> _Source text_:
********************
Last week, State Controller Steve Westly warned that California will have to come up with an additional $11 billion, to be used in part to keep the state government operating after the July 1 start of fiscal year 2004. A portion of the money will also be used to make payments on a $12.5 billion loan taken out last year against projected revenues that never materialized. Under these conditions, banks will be reluctant to lend the state money without massive penalties, which will cost the state’s general fund tens of millions of dollars. Westly warned that, in addition to the penalties, Wall Street will likely attach certain stipulations on loans. These stipulations may include anything from tax hikes to spending freezes and other austerity measures similar to those imposed by the US-dominated IMF on poor countries around the world.
********************
> _Data for review_:

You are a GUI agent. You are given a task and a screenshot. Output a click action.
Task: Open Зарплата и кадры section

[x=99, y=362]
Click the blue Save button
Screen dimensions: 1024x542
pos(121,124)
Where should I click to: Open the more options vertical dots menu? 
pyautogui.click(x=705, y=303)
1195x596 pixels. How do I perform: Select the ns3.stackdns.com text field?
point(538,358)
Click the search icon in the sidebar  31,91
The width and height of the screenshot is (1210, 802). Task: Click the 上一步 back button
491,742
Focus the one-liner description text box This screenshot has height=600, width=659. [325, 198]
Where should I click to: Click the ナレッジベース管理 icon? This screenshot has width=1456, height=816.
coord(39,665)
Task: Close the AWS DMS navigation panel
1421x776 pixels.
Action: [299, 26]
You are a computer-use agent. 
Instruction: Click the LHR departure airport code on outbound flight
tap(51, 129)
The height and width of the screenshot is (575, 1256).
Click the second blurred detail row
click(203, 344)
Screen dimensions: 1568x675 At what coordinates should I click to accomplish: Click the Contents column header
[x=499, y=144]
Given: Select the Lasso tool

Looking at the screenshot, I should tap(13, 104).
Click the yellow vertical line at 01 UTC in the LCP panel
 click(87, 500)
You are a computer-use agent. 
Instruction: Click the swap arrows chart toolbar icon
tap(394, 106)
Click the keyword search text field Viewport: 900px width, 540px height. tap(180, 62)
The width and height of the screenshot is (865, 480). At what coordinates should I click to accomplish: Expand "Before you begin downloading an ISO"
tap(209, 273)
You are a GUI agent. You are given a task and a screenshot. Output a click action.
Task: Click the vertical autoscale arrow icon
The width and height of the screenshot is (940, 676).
********************
> _Questions to answer_:
A: Answer these from the passage on California's budget:
(i) Who issued the warning about the additional money?
(ii) How large was the loan taken out last year?
(iii) What will the penalties cost the state's general fund?
B: From the passage on California's budget, list every stipulation it says Wall Street may attach to loans.
C: Extend the passage on California's budget past its final sentence.
The listing has no connection to the passage on California's budget.

> _Answers by task_:
A:
(i) State Controller Steve Westly
(ii) $12.5 billion
(iii) Tens of millions of dollars

B:
- Tax hikes
- Spending freezes
- Other austerity measures similar to those imposed by the IMF on poor countries

C:
While the US economy as a whole added about 143,000 jobs in January, this gain was reversed in February with the loss of 308,000 jobs. During this period, California has continued to hemorrhage jobs. Revised figures put the January unemployment rate at 6.5 percent, instead of the 6.1 percent previously estimated. This is well above the 5.8 percent reported nationwide. Not only were technology jobs lost in the recession, affecting the northern part of the state, but the state’s economy was also impacted by a decline in tourism in the wake of the September 11, 2001 attacks. Southern California—long considered the state’s economic powerhouse—for the moment realized a slight 1 percent gain in employment.

State officials had been hopeful that a resurgence of employment would provide needed tax revenue to help offset a growing state deficit. The California Employment Development Department, however, has reported steadily increasing unemployment over the last quarter. For November 2002, 10,500 jobs were lost, the majority coming from hi-tech manufacturing and the remaining from other non-farm positions. In December, 29,500 jobs were lost; an additional 10,500 jobs were wiped out in January. Since peak employment in the state in 2001, over 110,000 jobs have been eliminated. These figures do not account for those underemployed or the long-term unemployed. In technology centers such as Santa Clara County, also known as Silicon Valley, unemployment jumped from a pre-recession low of 1.3 percent to close to 8 percent last October. The state lost $6.2 billion in payroll tax revenue overnight.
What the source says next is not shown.